Questions fréquentes

Qu'est-ce qu'un commandement de payer aux fins de saisie-vente ?
C'est un acte d'huissier qui somme le débiteur de payer une somme due sous peine de voir ses biens meubles saisis et vendus. Il doit être fondé sur un titre exécutoire.
Puis-je contester un commandement de payer si je conteste la qualité du créancier ?
Oui, vous pouvez contester la validité du commandement si le créancier ne justifie pas de sa qualité (ex : cessionnaire de créance) ou si le titre exécutoire n'est pas régulier.
Qu'est-ce que la majoration de l'intérêt légal prévue à l'article L. 313-3 du Code monétaire et financier ?
Il s'agit d'une majoration de 5 points du taux d'intérêt légal applicable en cas de retard de paiement.
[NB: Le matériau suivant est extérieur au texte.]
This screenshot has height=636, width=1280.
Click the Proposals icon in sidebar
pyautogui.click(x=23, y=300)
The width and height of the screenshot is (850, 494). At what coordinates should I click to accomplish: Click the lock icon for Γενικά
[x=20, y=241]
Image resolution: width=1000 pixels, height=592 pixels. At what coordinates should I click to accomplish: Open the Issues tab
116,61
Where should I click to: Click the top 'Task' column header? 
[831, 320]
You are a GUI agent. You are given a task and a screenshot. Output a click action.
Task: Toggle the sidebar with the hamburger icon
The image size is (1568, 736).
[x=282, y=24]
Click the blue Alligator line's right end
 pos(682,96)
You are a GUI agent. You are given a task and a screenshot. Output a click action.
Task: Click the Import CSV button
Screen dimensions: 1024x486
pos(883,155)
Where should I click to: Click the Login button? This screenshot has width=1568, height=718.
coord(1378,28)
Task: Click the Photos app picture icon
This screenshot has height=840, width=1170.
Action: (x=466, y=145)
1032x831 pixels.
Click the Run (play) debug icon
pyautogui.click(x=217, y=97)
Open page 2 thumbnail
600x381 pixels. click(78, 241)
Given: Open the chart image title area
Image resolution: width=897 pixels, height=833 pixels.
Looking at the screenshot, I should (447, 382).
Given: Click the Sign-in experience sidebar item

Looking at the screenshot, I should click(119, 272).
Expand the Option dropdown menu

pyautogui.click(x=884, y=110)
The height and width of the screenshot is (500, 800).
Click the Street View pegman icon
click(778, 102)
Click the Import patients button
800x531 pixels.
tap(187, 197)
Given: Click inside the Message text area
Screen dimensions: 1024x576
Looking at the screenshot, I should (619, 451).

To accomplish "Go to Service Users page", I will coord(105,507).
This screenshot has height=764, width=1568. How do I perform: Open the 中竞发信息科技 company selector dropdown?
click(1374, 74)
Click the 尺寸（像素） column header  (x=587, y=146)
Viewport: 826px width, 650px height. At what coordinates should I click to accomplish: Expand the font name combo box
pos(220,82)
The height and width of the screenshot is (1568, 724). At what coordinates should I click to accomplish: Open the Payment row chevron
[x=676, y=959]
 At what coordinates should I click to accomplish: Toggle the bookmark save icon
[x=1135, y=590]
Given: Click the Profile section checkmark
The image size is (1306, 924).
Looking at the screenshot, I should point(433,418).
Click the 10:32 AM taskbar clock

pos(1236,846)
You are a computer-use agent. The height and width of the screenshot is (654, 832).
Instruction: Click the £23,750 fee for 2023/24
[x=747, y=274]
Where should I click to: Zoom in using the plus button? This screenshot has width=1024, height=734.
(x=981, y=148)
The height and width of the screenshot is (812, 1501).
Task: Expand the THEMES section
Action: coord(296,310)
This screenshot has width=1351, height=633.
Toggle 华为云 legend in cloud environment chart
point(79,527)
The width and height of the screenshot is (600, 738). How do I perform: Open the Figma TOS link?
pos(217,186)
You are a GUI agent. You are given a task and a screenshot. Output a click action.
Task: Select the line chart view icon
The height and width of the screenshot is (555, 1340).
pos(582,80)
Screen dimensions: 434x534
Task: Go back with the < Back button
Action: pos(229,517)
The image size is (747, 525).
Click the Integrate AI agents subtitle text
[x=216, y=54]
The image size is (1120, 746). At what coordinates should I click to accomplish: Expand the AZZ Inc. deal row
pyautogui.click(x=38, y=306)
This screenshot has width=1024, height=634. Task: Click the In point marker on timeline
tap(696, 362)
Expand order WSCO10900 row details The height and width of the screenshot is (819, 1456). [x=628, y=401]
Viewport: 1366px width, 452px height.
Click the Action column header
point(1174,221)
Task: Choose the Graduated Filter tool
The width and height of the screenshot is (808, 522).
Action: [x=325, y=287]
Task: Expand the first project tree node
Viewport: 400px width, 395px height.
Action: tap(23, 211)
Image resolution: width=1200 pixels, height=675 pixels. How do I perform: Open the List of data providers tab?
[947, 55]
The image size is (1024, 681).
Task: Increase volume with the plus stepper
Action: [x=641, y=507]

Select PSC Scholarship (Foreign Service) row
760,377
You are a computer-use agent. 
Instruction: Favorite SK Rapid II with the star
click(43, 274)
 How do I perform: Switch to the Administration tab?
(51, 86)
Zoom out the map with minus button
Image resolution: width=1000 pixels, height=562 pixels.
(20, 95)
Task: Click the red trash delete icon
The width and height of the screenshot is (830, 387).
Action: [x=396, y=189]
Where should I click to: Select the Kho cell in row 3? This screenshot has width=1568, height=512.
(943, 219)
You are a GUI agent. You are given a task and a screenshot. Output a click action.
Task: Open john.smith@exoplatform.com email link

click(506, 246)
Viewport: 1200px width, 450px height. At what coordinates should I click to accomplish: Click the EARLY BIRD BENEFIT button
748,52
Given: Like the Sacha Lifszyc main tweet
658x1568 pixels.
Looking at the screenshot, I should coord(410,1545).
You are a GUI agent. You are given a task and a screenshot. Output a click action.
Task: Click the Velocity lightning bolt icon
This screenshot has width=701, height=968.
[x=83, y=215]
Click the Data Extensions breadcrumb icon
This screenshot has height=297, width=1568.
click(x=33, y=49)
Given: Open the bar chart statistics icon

Le juge peut en exonérer le débiteur en considération de sa situation.
Comment obtenir l'exonération de la majoration de l'intérêt légal ?
Il faut en faire la demande au juge de l'exécution, qui apprécie souverainement en fonction des circonstances (ex : situation financière du débiteur, bonne foi).
Quels sont les frais inclus dans un commandement de payer ?
Les frais d'acte d'huissier, les frais de procédure antérieure, et les intérêts échus. Le montant total doit être détaillé dans le commandement.
Que se passe-t-il si je ne paie pas après un commandement de payer ?
Le créancier peut engager une procédure de saisie-vente de vos biens meubles, après un délai de 8 jours. Vous pouvez encore contester devant le juge de l'exécution.